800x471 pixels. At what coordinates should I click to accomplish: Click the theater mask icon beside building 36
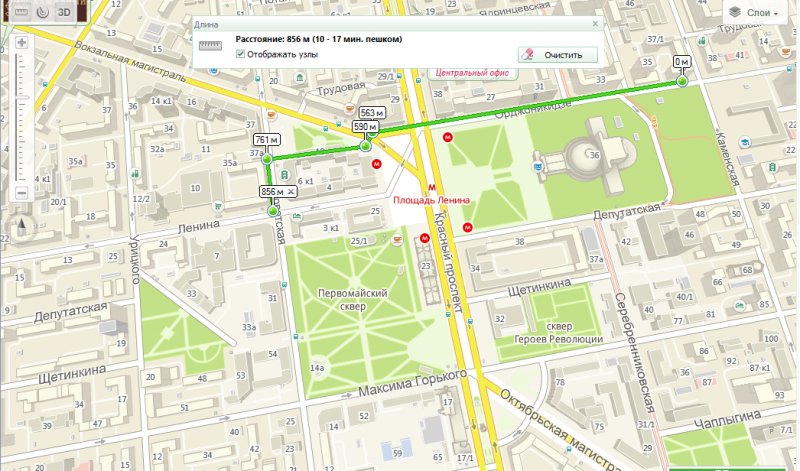537,166
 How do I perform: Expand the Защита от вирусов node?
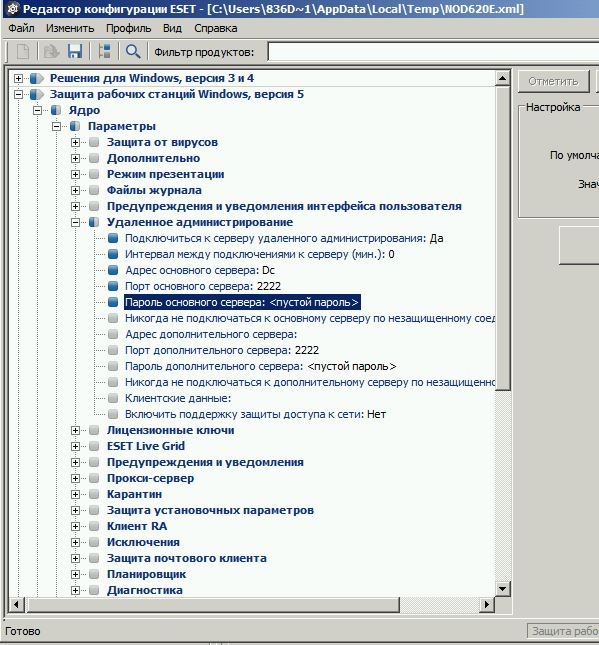(75, 142)
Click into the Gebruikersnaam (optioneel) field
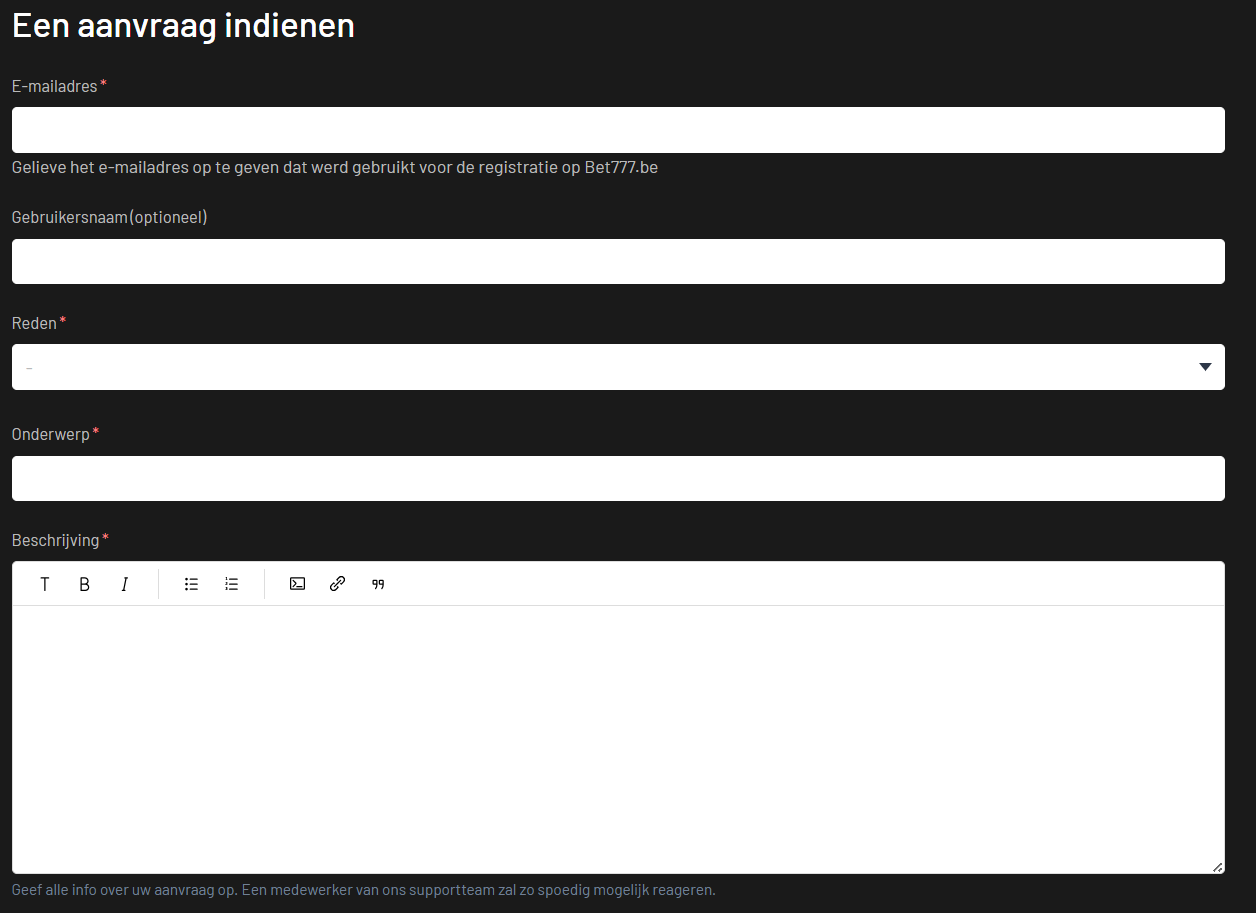This screenshot has height=913, width=1256. (618, 261)
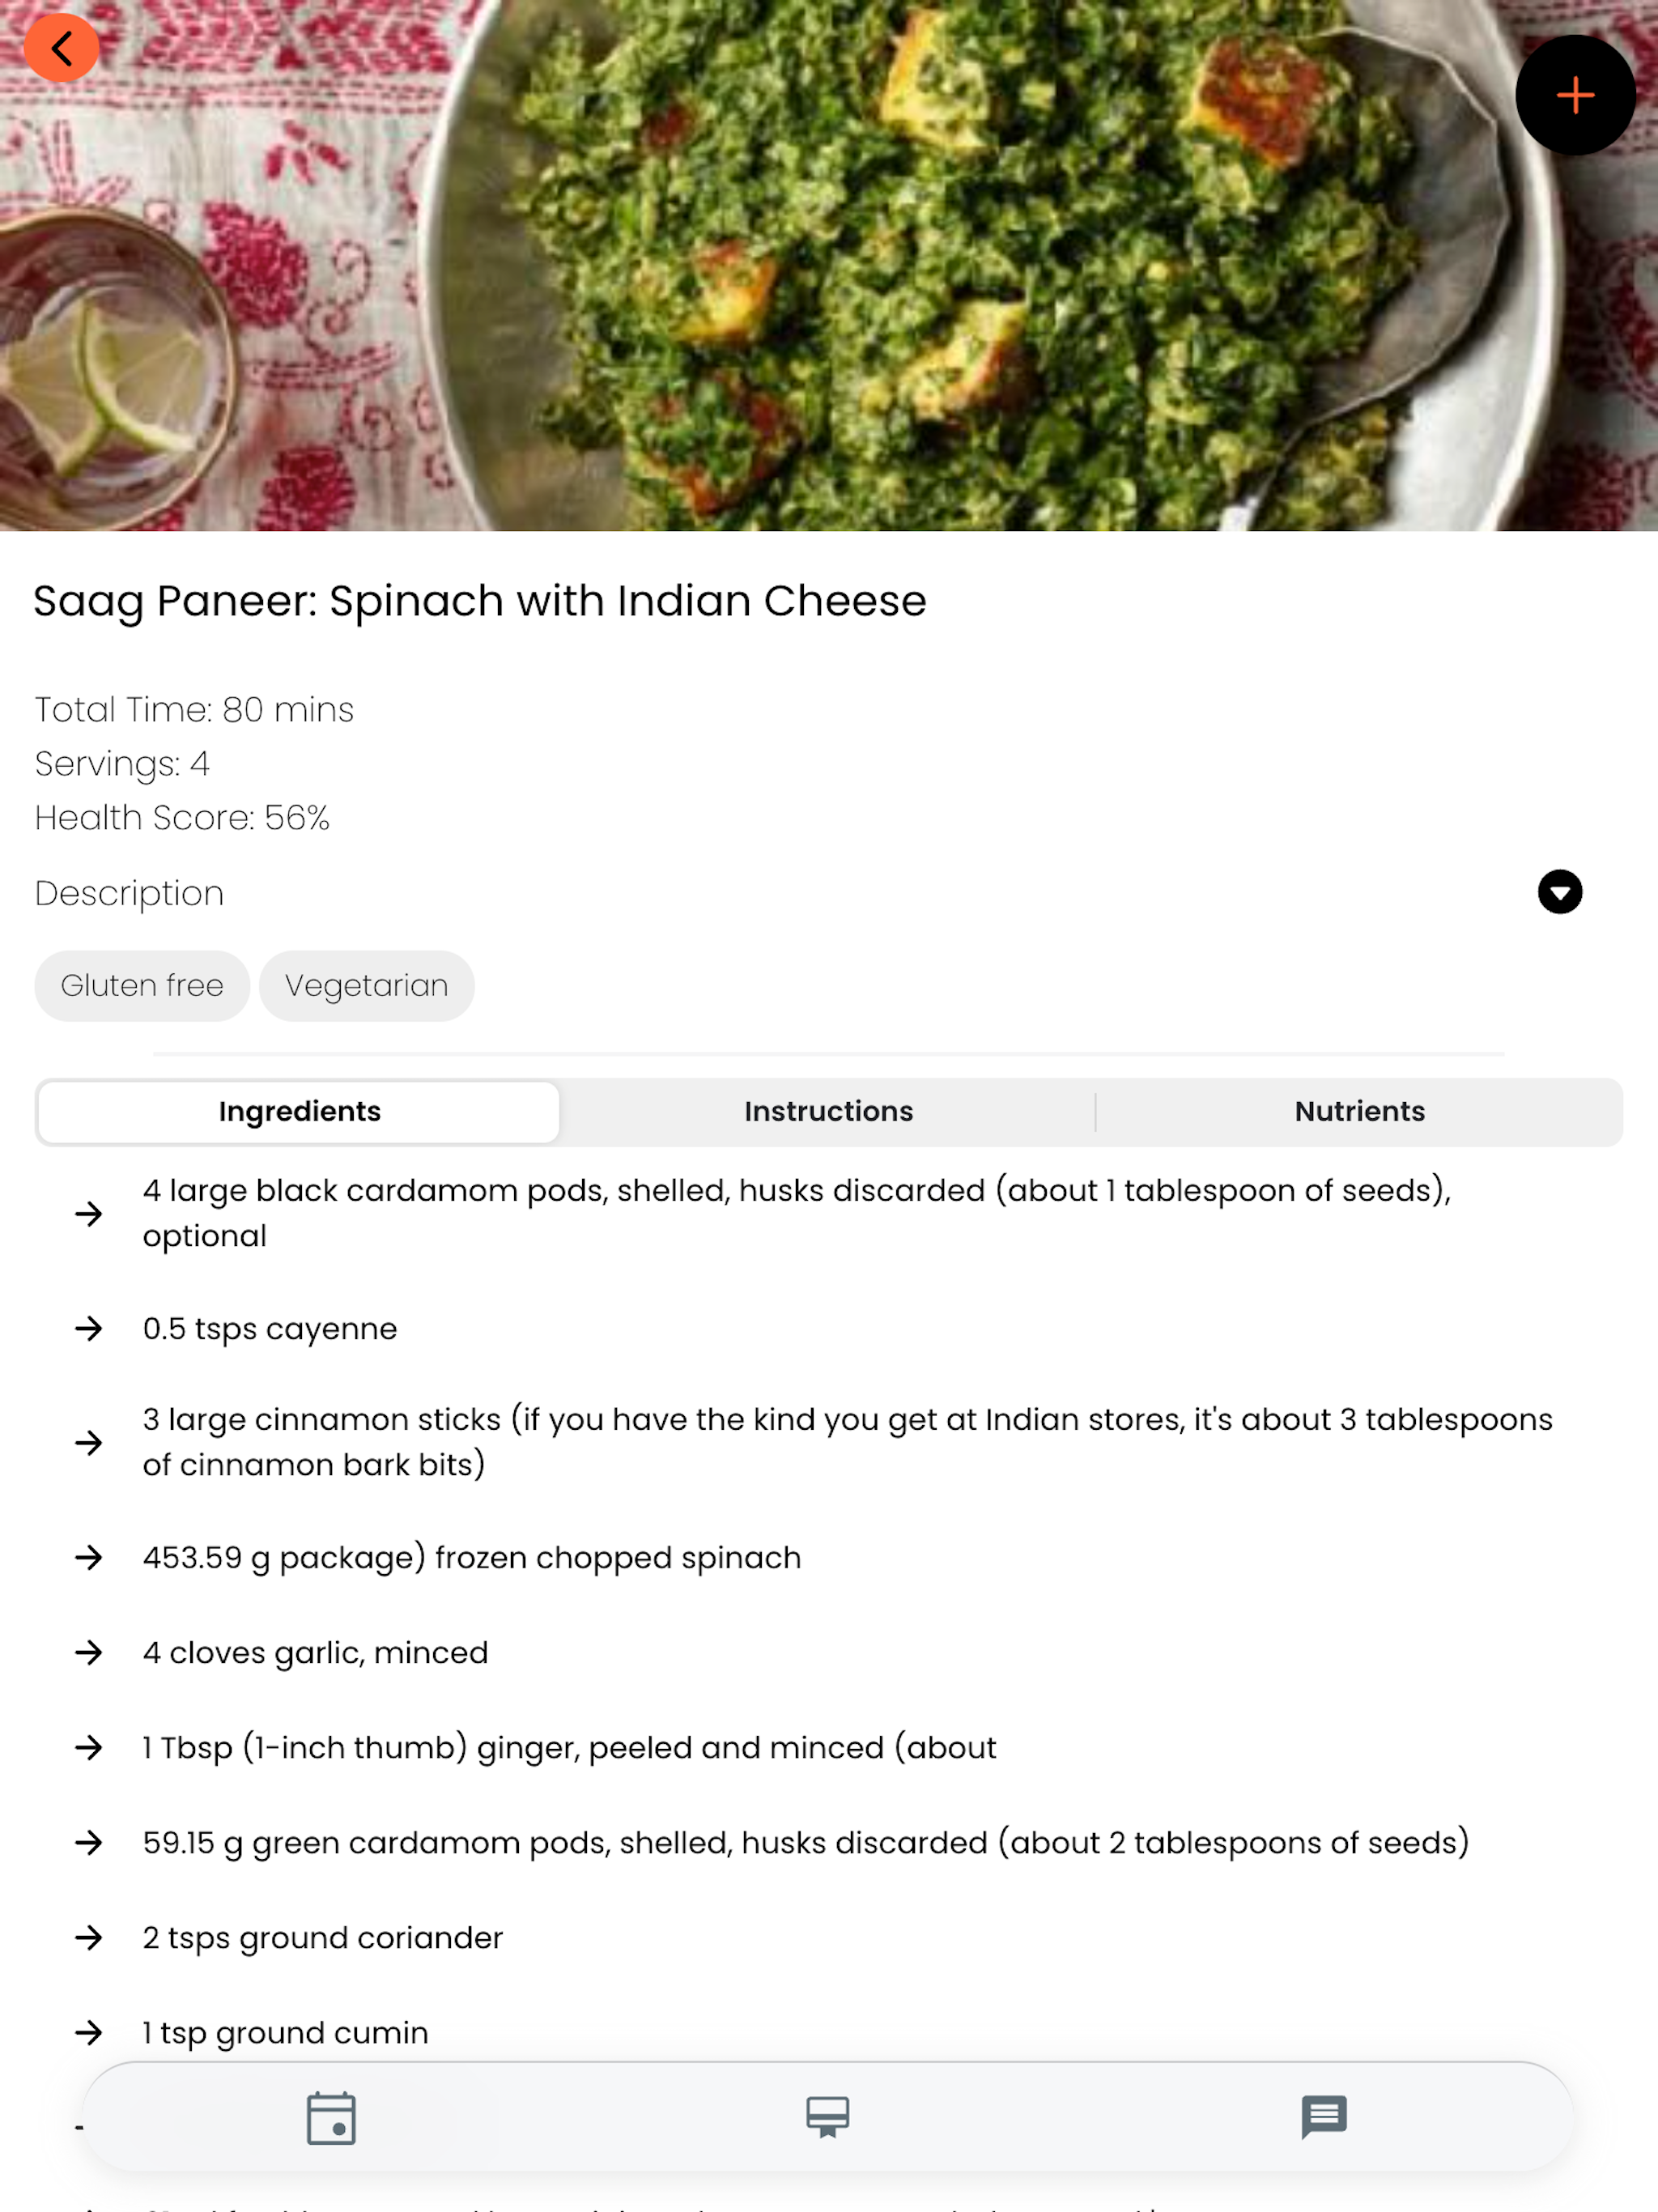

• Short task: Copy the text of every record above word for word, and leave the pictures out of your copy.

• Exercise output:
800x471 pixels. At what coordinates should I click to accomplish: Click the theater mask icon beside building 36
537,166
 How do I perform: Expand the Защита от вирусов node?
(75, 142)
Click into the Gebruikersnaam (optioneel) field
This screenshot has height=913, width=1256. (618, 261)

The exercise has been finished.